Senator Amy Klobuchar (D-Minn.) remains amiable and on-message as an experienced and genuine legislator, relatively sensible and likable but too ordinary to be a believable candidate for a race against such an extraordinary candidate and not quite plucky enough to take a lot of support away from the others.
The utter shambles of the Democrats is illustrated by three facts. Their leading candidate, Sanders, recited as if on autocue from a 1930s campaign against Herbert Hoover, that the income of the American worker is only increasing at the rate of 1 percent per year; the real number, according to uncontested council of economic advisers and Federal Reserve statistics, is about 5 percent. The bottom 20 percent of American income earners enjoys a faster rate of growth than the top 10 percent in percentage terms, and thanks to the roaring economy and the drastic reduction in the arrival of unskilled illegal immigrants, their incomes are rising more than twice as quickly as they did in the Obama years.
Trump is the only leader of a serious jurisdiction in the world who is addressing the vast problem of income disparity. It is impossible for the Democrats to retain an unshaken hold on this socio-economic echelon of voters, given the progress they are making under this administration. Sanders and his followers are just reciting an ancient script of no current relevance and proposing socialist remedies to a problem being effectively addressed otherwise.
Second, the level of back-biting between the candidates is so destructive and so ludicrous, it is damaging the Democrats generally.
Bloomberg is reduced to claiming that the Russians are assisting Sanders because they want Sanders to be the nominee to assure the success of Trump. The Democrats still routinely refer to the president as “a Russian agent,” and “a Russian operative.” It is all surreal nonsense and only the most rabid Trump-hater or inflexible Democrat can stay the course. Meantime, all polls show Trump steadily advancing among independents and holding and expanding practically all of his traditional base of supporters.
Finally, the appointed savior, the deus ex machina to whom the party elders turned, as Britain turned to Winston Churchill in 1940 and France turned to Charles de Gaulle in 1958, Michael Bloomberg, has been a bust so far. All indications are that he will not get above the teens in the principal Super Tuesday states next week, and won’t win any of them despite what will by then have been a spend (on skilfully composed advertising) of $500 million.

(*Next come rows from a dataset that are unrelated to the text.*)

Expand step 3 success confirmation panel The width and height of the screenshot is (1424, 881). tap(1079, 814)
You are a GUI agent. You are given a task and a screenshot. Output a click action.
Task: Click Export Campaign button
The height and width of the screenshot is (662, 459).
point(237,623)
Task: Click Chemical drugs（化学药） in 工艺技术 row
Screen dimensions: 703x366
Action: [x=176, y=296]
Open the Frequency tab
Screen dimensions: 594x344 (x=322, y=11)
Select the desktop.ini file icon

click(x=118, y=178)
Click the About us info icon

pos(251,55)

There is now no exit for the Democrats from the triple conundrum of the inadequacy of their candidates, the consequences of the Obama-Clinton illegalities inflicted on the Trump campaign and early presidency which are now under criminal investigation, and from the ineradicable taint of socialist extremism, Sandersite Communist apologia, and general goofiness, such as billionaire 1 percent vanity candidate Tom Steyer advocating reparations for all African-Americans.
Biden is set to win safely enough in South Carolina and to come in ahead of Bloomberg in some of the Super Tuesday states, and thus to plod on masquerading as a serious alternative to the accelerating trainwreck of a Sanders candidacy. The Democrats and the United States need a Sanders candidacy, so the existing Democratic Party can be completely defeated and humiliated and most of its most obnoxious officeholders can be flung out of public life head-first; and so the country can administer to itself the emetic necessary to disgorge this socialist idiocy.

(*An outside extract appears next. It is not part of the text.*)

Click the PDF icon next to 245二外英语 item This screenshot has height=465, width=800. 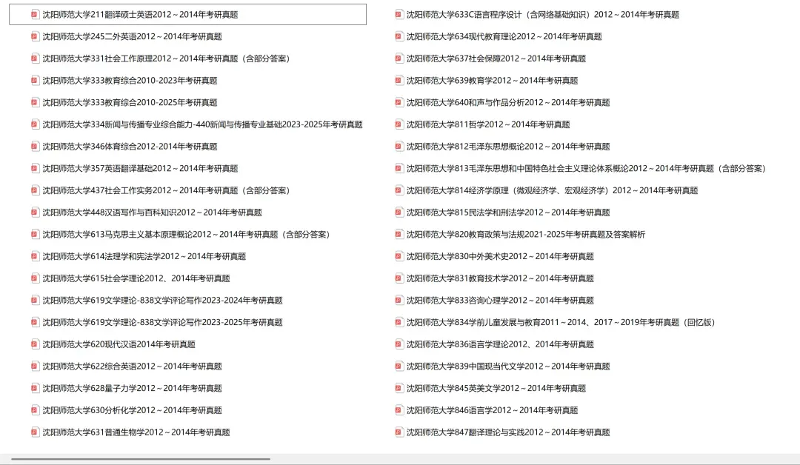pos(34,36)
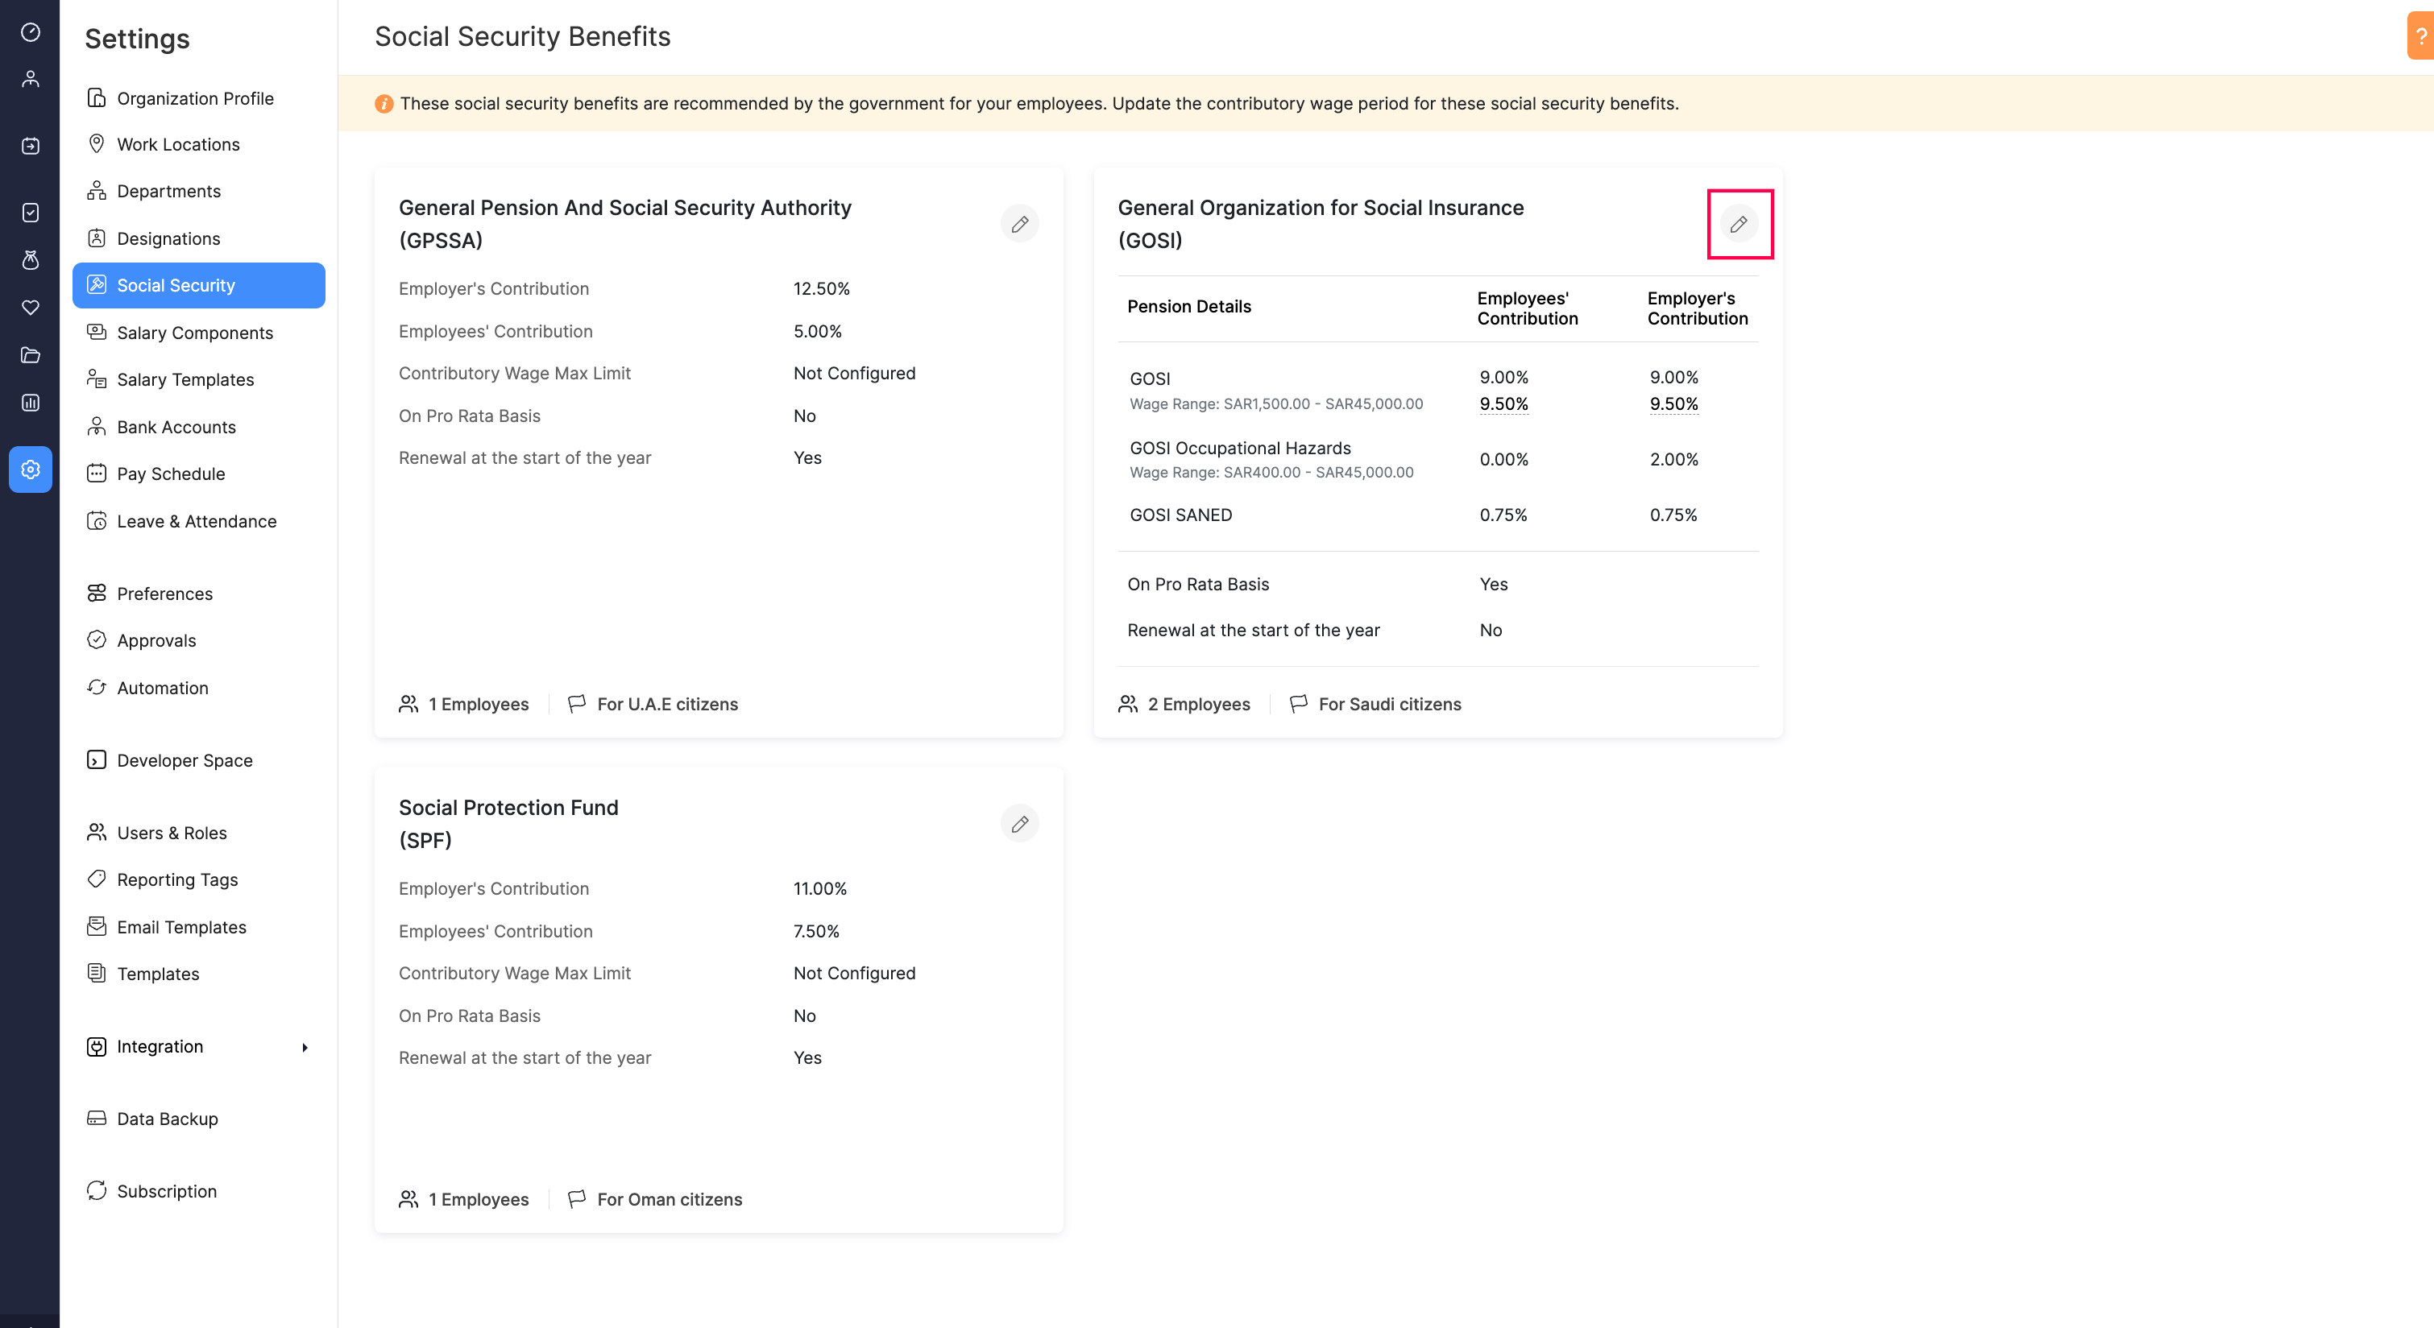Expand the Integration submenu arrow
Image resolution: width=2434 pixels, height=1328 pixels.
pos(304,1047)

An ineluctable process of national political renovation is proceeding apace. While those responsible for the political corruption of the justice department and the intelligence services in 2016 and 2017 are being identified and (one hopes) convicted, the Democratic Party will already slouch off to Milwaukee to consummate temporary suicide, enabling a sensible resurrection worthy of that historically great party.